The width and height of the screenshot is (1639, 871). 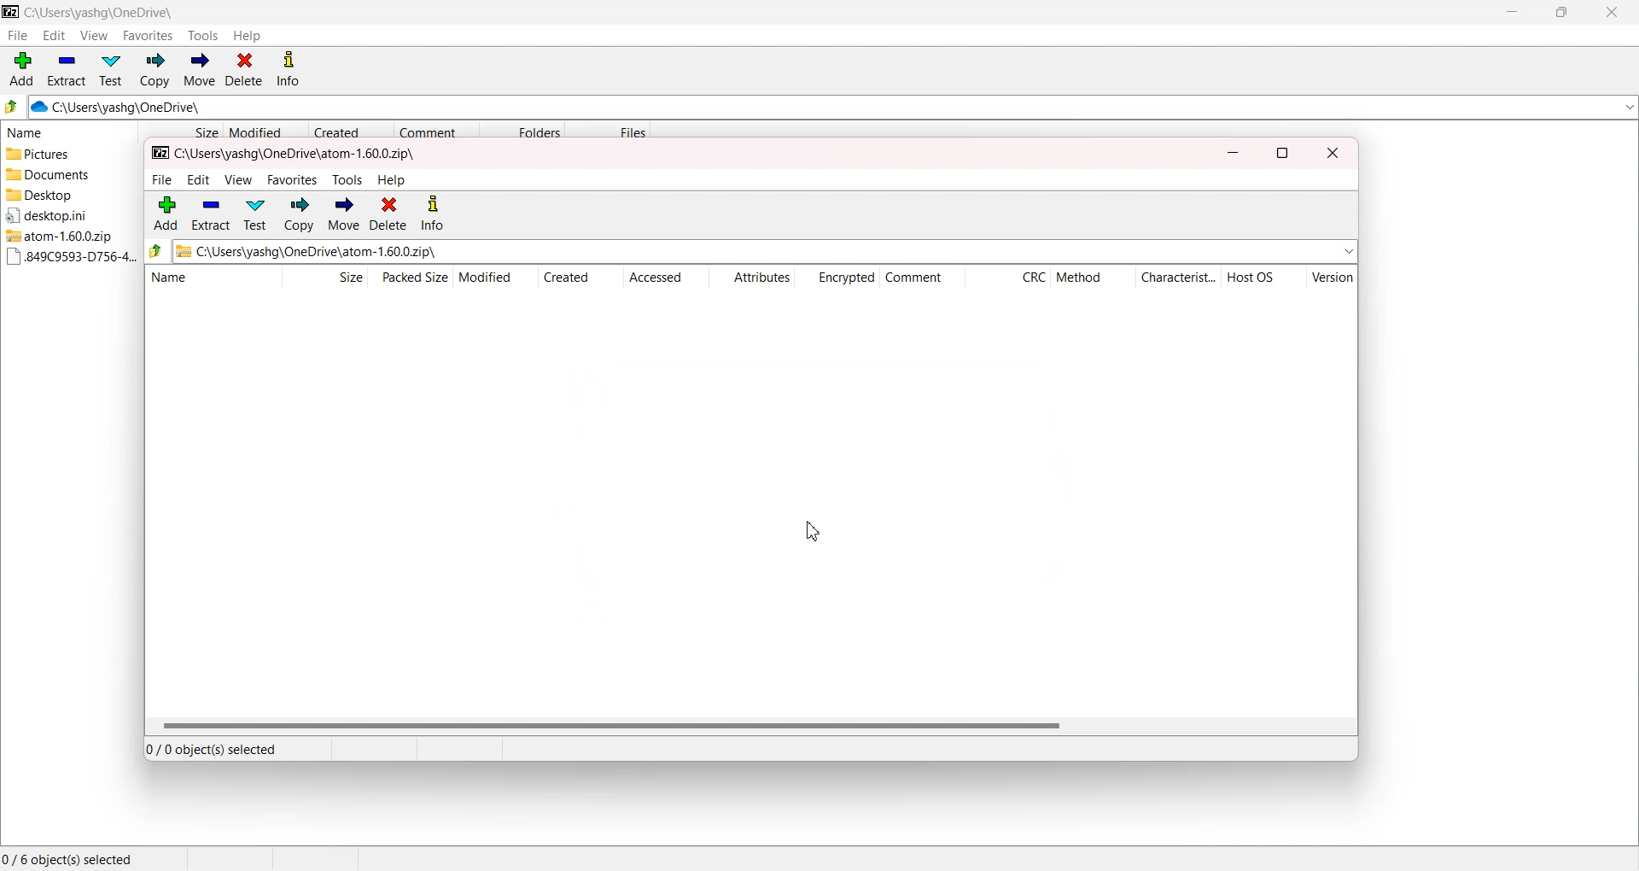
...
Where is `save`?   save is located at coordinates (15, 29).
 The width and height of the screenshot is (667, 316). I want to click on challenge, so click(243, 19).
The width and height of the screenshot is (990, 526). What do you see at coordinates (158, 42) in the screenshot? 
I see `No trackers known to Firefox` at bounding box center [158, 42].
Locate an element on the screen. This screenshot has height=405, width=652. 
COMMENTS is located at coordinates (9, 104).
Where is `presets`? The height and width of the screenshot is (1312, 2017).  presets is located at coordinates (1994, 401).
--
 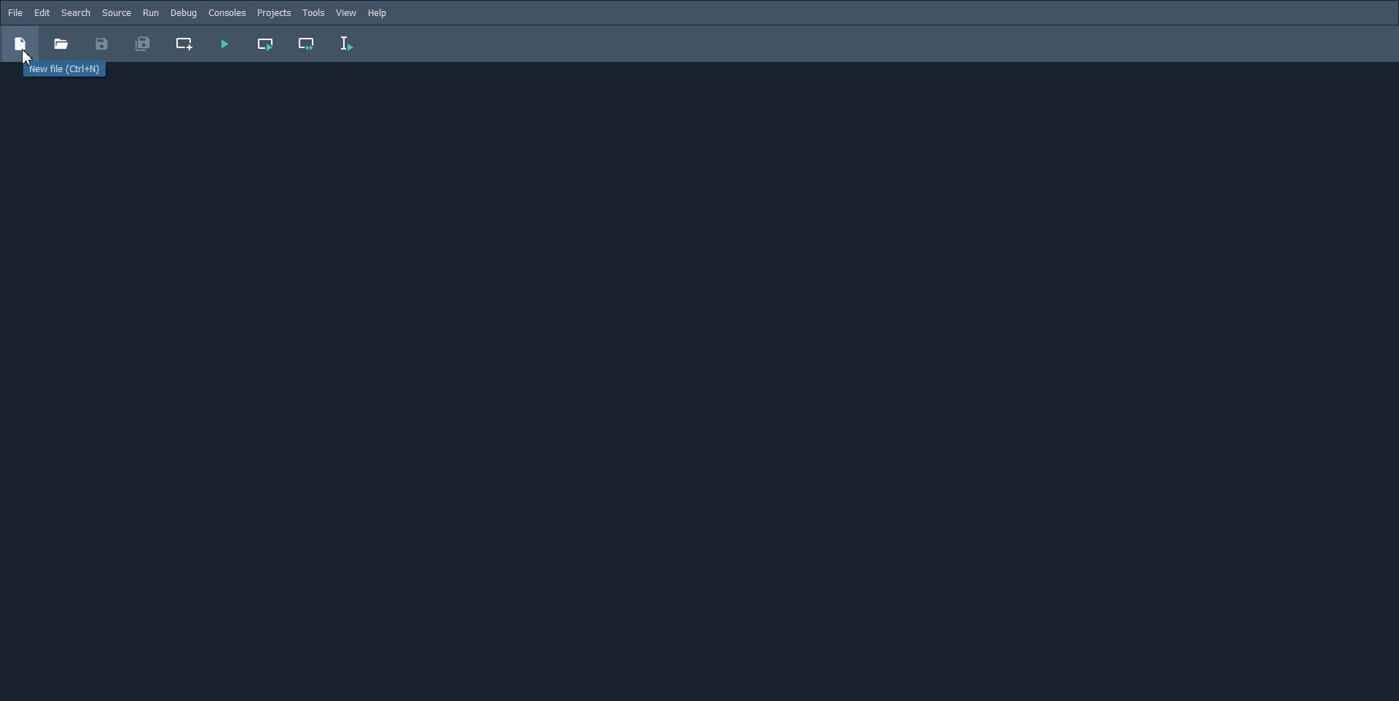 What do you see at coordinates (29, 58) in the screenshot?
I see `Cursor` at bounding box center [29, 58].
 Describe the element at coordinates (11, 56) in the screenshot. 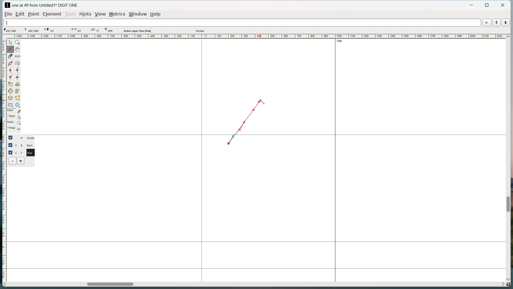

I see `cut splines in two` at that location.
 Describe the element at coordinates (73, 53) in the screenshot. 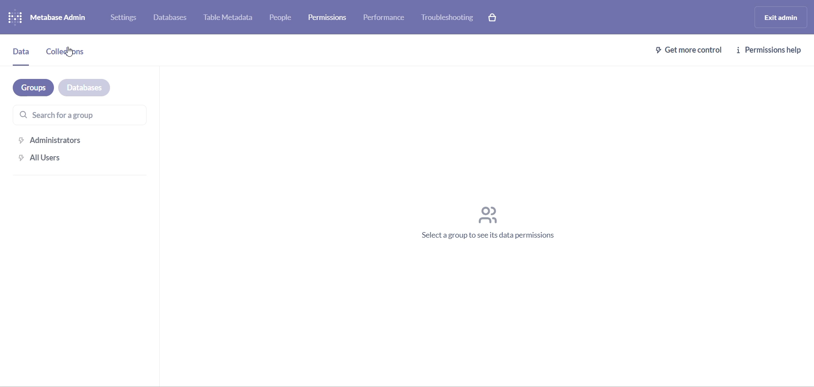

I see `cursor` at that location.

To do
Extract the records from the line containing "The width and height of the screenshot is (990, 526)." through the line containing "COMMENTS is located at coordinates (9, 104).", including both of those lines, and copy them exactly.

Answer to this task
The width and height of the screenshot is (990, 526). What do you see at coordinates (158, 42) in the screenshot? 
I see `No trackers known to Firefox` at bounding box center [158, 42].
Locate an element on the screen. This screenshot has height=405, width=652. 
COMMENTS is located at coordinates (9, 104).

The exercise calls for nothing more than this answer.